** START OF RECORDS FOR PROCESSING **

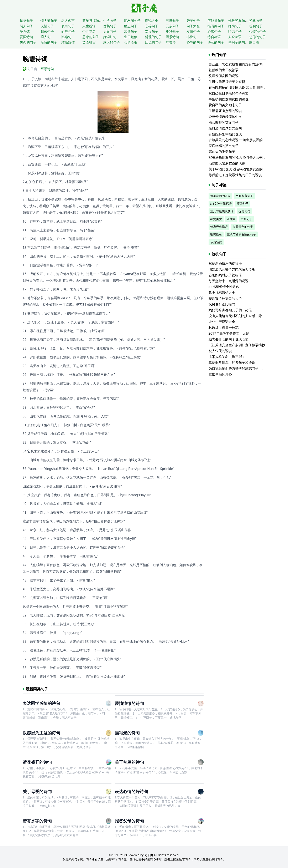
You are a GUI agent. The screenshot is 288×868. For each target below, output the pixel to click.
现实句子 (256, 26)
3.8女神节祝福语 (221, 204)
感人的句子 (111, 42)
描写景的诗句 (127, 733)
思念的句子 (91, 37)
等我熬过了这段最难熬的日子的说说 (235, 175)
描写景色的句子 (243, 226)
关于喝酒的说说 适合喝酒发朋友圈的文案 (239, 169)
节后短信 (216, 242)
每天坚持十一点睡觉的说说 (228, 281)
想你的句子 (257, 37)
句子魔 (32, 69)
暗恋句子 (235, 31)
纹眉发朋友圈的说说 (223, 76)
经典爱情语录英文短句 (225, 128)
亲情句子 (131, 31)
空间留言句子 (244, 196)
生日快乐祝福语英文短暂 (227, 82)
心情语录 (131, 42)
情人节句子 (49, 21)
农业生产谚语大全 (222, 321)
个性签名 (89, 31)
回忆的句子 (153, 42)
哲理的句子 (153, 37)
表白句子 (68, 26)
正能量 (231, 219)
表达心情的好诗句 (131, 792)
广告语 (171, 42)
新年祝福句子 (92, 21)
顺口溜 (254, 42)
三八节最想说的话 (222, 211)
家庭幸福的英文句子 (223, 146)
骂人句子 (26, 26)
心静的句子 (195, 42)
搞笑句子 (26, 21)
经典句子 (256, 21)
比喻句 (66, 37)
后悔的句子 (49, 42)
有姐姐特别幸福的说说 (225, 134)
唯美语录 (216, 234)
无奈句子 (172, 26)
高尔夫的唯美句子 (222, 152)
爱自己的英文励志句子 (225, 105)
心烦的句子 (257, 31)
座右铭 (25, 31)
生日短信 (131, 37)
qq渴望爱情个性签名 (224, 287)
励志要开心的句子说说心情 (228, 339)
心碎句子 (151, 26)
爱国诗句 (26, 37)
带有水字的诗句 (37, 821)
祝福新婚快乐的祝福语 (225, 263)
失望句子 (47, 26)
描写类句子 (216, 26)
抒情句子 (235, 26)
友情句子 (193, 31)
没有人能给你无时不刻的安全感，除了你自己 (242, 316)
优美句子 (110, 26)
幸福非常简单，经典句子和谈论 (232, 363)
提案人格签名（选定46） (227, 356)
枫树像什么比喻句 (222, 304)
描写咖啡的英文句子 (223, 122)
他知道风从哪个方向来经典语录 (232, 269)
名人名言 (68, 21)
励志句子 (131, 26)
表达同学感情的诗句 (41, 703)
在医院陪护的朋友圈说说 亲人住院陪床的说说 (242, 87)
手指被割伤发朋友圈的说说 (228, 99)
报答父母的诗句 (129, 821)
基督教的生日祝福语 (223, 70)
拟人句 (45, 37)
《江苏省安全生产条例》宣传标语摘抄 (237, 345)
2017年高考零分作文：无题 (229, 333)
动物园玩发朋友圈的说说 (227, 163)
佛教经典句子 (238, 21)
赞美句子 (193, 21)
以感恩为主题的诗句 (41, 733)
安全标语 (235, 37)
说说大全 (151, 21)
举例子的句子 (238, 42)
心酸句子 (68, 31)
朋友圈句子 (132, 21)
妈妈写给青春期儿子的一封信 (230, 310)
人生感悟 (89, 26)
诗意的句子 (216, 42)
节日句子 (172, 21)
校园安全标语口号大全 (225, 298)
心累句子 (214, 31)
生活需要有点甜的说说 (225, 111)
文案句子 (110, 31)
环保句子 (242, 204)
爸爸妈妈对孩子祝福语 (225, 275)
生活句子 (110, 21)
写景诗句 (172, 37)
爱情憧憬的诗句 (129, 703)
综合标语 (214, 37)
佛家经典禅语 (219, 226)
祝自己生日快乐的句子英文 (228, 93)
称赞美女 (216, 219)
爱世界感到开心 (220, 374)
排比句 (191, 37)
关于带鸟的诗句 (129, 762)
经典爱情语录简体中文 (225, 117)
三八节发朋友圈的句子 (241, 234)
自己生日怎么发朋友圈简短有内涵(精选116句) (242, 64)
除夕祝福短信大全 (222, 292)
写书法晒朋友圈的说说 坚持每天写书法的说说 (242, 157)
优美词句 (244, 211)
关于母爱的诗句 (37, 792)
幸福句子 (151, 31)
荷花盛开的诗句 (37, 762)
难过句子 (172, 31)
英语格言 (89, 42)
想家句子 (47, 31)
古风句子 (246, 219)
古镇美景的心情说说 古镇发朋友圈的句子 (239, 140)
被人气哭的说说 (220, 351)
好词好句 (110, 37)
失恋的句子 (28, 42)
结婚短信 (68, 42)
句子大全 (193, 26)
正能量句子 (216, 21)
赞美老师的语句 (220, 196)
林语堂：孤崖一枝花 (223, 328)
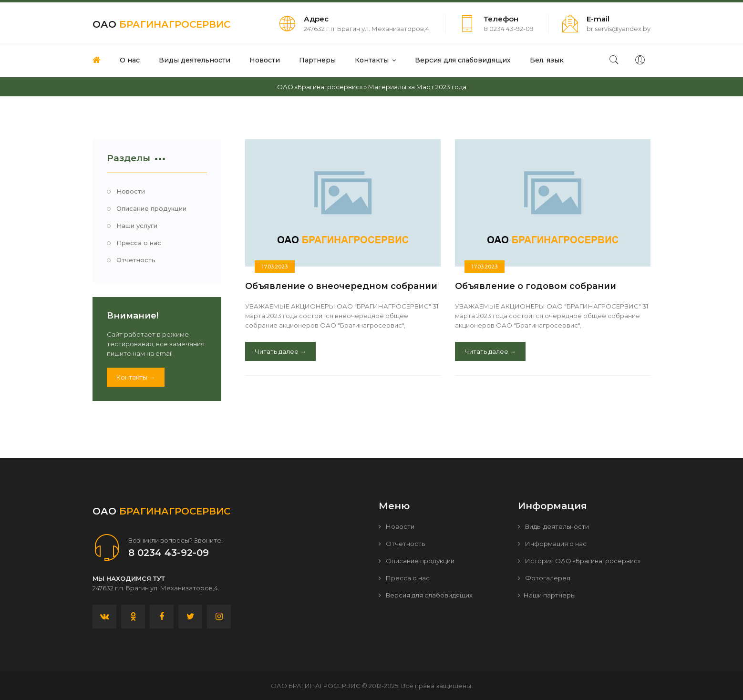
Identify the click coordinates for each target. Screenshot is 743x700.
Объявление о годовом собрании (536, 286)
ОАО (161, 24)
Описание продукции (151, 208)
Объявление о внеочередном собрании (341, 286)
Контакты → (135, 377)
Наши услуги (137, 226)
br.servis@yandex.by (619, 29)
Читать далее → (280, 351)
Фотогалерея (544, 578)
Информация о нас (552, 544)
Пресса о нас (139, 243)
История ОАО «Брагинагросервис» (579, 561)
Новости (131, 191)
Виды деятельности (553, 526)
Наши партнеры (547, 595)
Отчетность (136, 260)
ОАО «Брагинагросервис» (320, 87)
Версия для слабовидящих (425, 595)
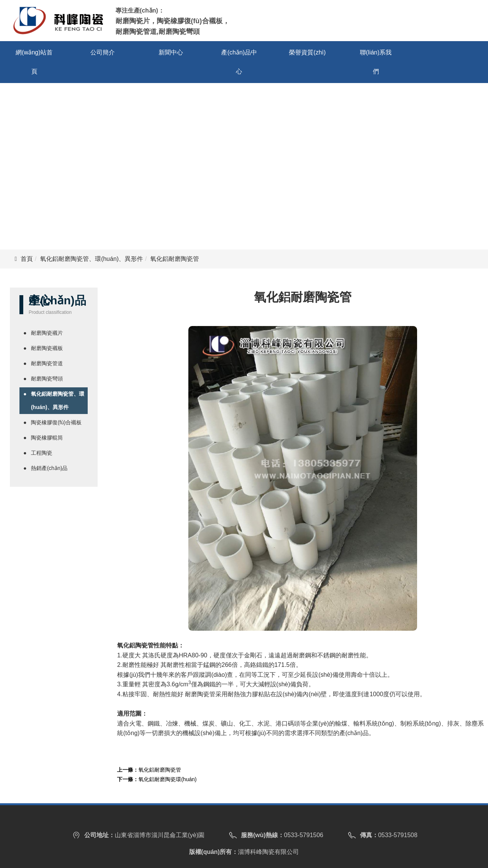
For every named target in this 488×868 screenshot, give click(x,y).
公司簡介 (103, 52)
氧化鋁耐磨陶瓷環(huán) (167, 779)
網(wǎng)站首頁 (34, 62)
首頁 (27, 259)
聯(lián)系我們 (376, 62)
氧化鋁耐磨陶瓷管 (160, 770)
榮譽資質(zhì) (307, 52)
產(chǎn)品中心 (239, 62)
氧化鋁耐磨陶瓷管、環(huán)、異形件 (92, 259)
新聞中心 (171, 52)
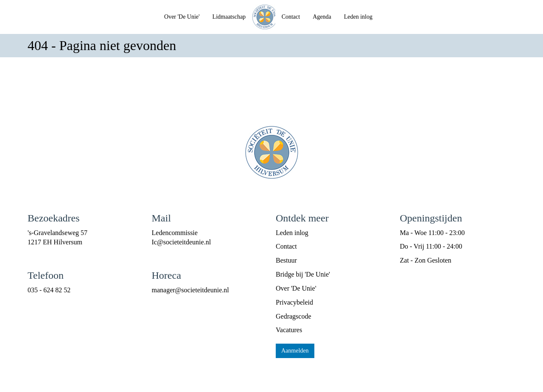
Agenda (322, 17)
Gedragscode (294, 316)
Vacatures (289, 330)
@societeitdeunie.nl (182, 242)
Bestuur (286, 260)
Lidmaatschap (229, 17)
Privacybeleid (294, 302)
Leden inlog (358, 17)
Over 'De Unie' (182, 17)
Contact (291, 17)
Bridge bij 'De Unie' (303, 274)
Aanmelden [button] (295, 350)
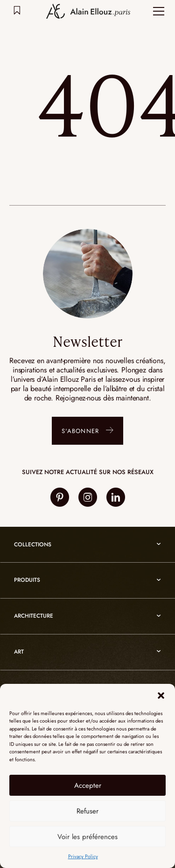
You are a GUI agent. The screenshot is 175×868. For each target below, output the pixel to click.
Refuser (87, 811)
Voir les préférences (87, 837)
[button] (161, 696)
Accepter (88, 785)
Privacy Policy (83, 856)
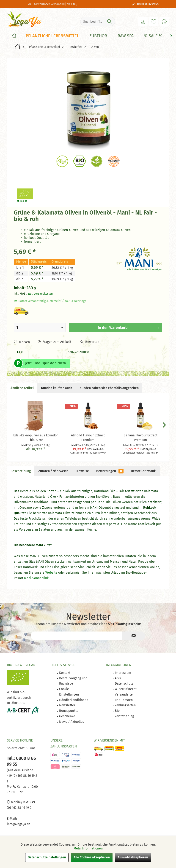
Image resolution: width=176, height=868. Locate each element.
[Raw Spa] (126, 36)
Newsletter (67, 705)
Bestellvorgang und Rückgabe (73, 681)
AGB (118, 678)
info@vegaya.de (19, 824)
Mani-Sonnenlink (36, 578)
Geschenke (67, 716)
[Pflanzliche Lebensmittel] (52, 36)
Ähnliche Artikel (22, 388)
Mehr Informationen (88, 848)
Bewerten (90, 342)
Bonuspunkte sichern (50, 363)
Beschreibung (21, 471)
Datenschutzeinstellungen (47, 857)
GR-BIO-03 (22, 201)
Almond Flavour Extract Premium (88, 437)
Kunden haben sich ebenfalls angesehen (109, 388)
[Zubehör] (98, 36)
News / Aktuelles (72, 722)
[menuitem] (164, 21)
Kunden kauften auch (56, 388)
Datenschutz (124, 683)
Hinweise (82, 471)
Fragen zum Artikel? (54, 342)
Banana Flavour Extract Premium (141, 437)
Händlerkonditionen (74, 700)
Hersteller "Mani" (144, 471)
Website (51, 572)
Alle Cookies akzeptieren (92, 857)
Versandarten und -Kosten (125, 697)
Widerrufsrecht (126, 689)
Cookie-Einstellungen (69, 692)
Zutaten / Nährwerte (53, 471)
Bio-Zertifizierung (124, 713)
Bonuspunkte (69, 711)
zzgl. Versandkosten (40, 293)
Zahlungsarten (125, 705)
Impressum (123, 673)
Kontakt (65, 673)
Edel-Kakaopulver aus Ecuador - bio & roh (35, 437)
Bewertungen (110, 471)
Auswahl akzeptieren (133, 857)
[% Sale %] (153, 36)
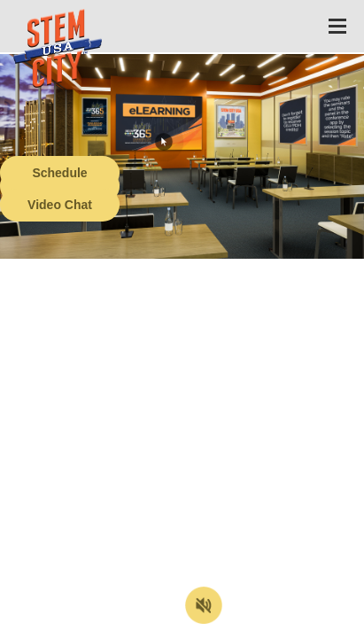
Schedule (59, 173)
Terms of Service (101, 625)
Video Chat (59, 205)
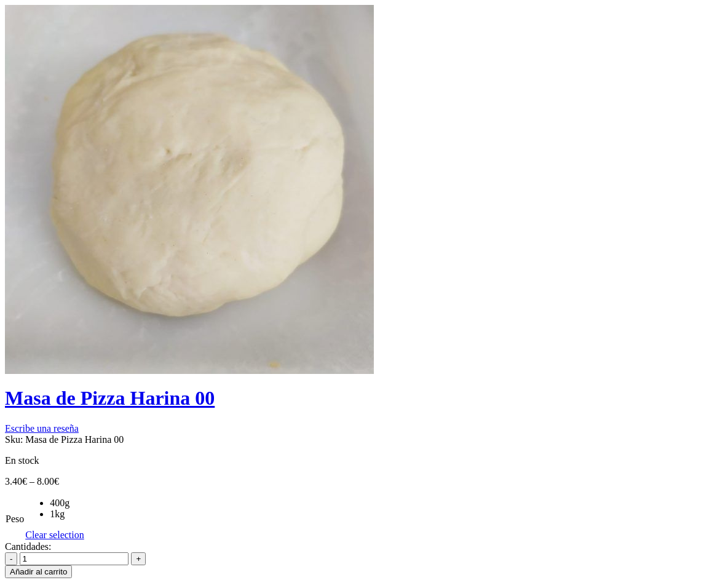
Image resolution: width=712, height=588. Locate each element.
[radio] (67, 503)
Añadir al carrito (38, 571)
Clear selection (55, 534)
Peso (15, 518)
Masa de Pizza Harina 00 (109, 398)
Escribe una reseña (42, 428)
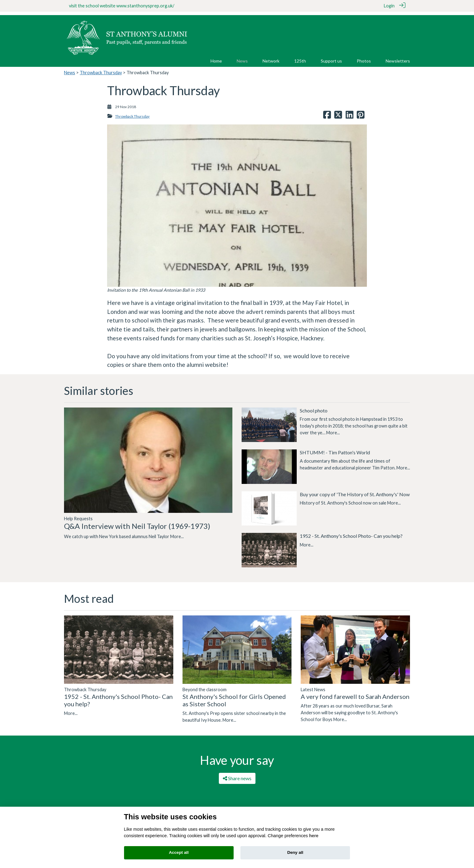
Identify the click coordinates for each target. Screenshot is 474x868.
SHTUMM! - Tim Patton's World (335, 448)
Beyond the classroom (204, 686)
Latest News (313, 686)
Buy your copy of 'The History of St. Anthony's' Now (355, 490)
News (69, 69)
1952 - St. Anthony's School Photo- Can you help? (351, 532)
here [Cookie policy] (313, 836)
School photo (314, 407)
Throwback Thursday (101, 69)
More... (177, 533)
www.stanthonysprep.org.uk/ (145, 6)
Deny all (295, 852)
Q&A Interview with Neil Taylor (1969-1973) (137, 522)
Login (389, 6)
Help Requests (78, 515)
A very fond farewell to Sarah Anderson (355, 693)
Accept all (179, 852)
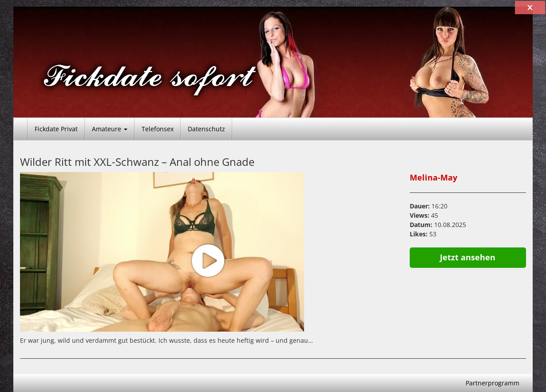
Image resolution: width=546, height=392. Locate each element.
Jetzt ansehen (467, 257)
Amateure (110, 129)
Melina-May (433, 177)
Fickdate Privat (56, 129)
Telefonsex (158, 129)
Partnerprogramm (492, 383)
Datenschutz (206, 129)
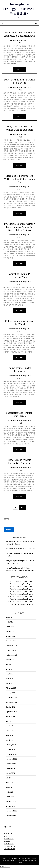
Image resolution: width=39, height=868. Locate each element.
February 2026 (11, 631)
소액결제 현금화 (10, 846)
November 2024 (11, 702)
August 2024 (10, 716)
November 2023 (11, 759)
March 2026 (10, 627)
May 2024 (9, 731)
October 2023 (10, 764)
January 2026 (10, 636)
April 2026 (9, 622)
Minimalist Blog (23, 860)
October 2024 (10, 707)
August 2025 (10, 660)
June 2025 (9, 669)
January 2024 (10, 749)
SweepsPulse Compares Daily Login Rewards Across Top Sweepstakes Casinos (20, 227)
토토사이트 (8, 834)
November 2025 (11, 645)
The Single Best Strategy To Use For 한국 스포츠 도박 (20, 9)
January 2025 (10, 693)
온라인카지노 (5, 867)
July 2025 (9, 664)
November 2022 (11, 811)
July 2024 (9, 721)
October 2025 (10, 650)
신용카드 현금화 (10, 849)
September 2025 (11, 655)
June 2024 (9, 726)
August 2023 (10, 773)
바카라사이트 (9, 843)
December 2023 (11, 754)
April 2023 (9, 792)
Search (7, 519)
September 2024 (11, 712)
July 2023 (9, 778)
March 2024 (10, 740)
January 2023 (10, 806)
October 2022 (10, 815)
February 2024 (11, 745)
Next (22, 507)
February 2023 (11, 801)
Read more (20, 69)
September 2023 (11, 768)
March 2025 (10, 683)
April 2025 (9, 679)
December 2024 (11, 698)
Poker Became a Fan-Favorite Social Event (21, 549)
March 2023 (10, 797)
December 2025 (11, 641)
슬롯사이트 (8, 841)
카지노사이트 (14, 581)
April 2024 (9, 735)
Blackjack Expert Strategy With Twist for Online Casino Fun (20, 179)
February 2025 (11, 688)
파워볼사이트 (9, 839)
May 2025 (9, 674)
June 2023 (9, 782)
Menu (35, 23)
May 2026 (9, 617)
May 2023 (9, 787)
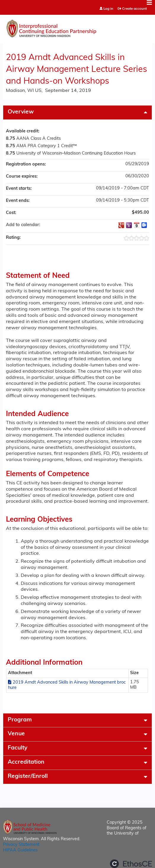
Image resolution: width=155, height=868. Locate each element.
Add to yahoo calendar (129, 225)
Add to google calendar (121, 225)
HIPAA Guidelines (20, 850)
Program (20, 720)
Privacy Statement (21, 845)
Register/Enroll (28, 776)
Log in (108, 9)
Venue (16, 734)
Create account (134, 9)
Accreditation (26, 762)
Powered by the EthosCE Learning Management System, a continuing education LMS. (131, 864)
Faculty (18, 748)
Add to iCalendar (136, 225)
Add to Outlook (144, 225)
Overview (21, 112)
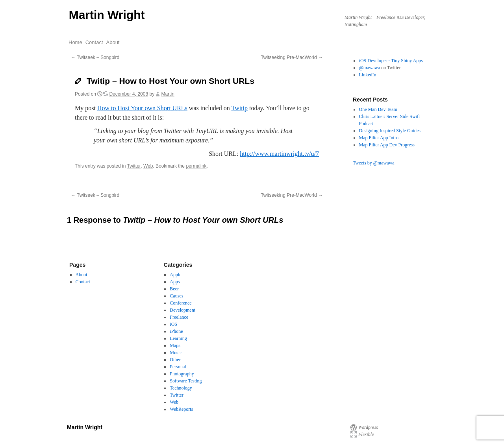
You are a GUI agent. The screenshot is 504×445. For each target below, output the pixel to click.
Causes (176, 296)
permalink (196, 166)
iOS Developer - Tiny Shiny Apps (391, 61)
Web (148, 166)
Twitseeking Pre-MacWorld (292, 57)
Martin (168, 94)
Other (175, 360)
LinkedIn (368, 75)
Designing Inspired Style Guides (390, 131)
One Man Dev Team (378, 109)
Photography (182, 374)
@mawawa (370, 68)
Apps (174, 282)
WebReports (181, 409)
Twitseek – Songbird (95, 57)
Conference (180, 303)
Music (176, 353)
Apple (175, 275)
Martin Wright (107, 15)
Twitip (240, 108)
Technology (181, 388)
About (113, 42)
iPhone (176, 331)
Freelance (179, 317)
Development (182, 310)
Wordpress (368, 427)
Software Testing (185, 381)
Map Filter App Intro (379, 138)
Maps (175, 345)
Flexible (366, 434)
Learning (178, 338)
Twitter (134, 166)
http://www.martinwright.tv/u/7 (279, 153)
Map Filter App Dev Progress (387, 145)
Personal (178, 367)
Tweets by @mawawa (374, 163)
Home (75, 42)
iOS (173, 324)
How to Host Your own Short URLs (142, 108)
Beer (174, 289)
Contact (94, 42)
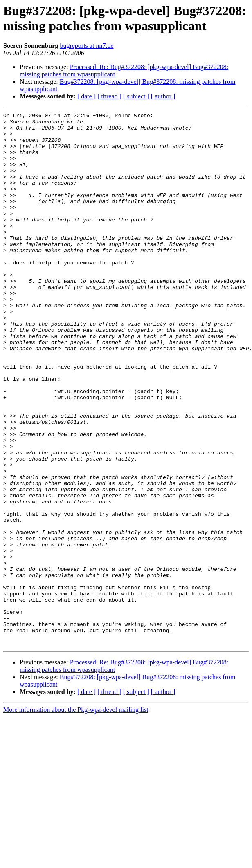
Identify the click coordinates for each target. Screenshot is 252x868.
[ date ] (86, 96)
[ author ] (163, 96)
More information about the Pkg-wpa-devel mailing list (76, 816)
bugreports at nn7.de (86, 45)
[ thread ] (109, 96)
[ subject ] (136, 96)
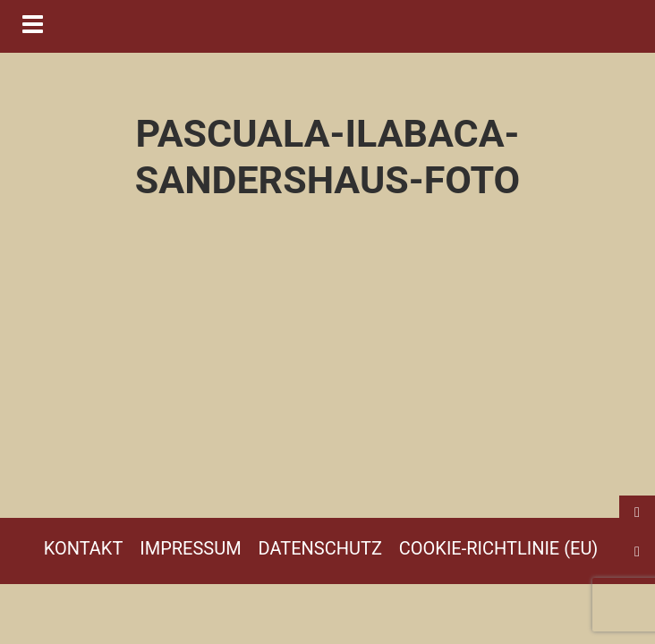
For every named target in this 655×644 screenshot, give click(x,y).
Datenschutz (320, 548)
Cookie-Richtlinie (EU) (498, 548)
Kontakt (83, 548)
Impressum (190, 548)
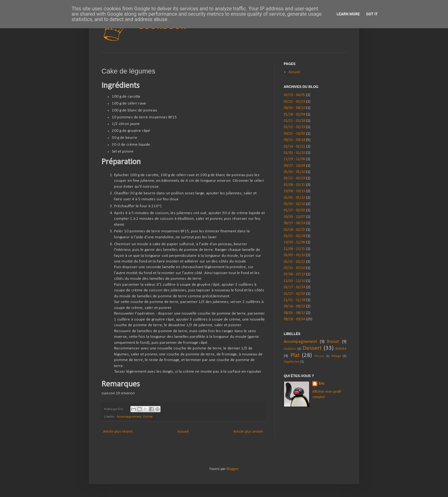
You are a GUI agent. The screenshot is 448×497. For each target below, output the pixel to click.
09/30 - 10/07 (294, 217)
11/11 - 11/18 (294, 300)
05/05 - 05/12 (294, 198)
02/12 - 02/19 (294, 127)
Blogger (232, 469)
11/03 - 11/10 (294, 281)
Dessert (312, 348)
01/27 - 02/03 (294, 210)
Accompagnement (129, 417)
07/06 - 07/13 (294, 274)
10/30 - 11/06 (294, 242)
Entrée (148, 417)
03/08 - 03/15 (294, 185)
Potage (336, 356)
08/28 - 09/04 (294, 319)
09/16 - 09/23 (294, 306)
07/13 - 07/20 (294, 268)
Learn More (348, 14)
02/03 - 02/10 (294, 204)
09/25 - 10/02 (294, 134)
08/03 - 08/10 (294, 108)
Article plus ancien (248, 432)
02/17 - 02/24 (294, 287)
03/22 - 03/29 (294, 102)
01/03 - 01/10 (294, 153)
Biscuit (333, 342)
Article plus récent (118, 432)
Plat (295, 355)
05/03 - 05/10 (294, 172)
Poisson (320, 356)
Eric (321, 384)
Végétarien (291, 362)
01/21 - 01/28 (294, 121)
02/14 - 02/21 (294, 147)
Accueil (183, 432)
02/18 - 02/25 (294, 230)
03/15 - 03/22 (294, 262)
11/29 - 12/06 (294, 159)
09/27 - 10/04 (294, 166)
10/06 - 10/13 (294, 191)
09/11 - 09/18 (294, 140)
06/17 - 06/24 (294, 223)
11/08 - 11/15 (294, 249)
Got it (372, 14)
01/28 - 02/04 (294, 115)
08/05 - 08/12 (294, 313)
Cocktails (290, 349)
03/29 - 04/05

** END OF RECORDS FOR PROCESSING **

GOAL:
In the material, copy the lines from the one with "November 2024 (11, 702)" up to and including the one with "December 2024 (11, 698)", and replace "Search" with "Find". Leave everything else the same.

TASK ANSWER:
November 2024 (11, 702)
August 2024 (10, 716)
November 2023 (11, 759)
March 2026 (10, 627)
May 2024 (9, 731)
October 2023 (10, 764)
January 2026 (10, 636)
April 2026 (9, 622)
Minimalist Blog (23, 860)
October 2024 (10, 707)
August 2025 (10, 660)
June 2025 (9, 669)
January 2024 (10, 749)
SweepsPulse Compares Daily Login Rewards Across Top Sweepstakes Casinos (20, 227)
토토사이트 (8, 834)
November 2025 (11, 645)
The Single Best Strategy To Use For 한국 스포츠 도박 (20, 9)
January 2025 (10, 693)
온라인카지노 (5, 867)
July 2025 (9, 664)
November 2022 (11, 811)
July 2024 (9, 721)
October 2025 (10, 650)
신용카드 현금화 (10, 849)
September 2025 (11, 655)
June 2024 (9, 726)
August 2023 (10, 773)
바카라사이트 (9, 843)
December 2023 (11, 754)
April 2023 (9, 792)
Find (7, 519)
September 2024 (11, 712)
July 2023 (9, 778)
March 2024 (10, 740)
January 2023 (10, 806)
October 2022 (10, 815)
February 2024 (11, 745)
Next (22, 507)
February 2023 (11, 801)
Read more (20, 69)
September 2023 (11, 768)
March 2025 (10, 683)
April 2025 (9, 679)
December 2024 (11, 698)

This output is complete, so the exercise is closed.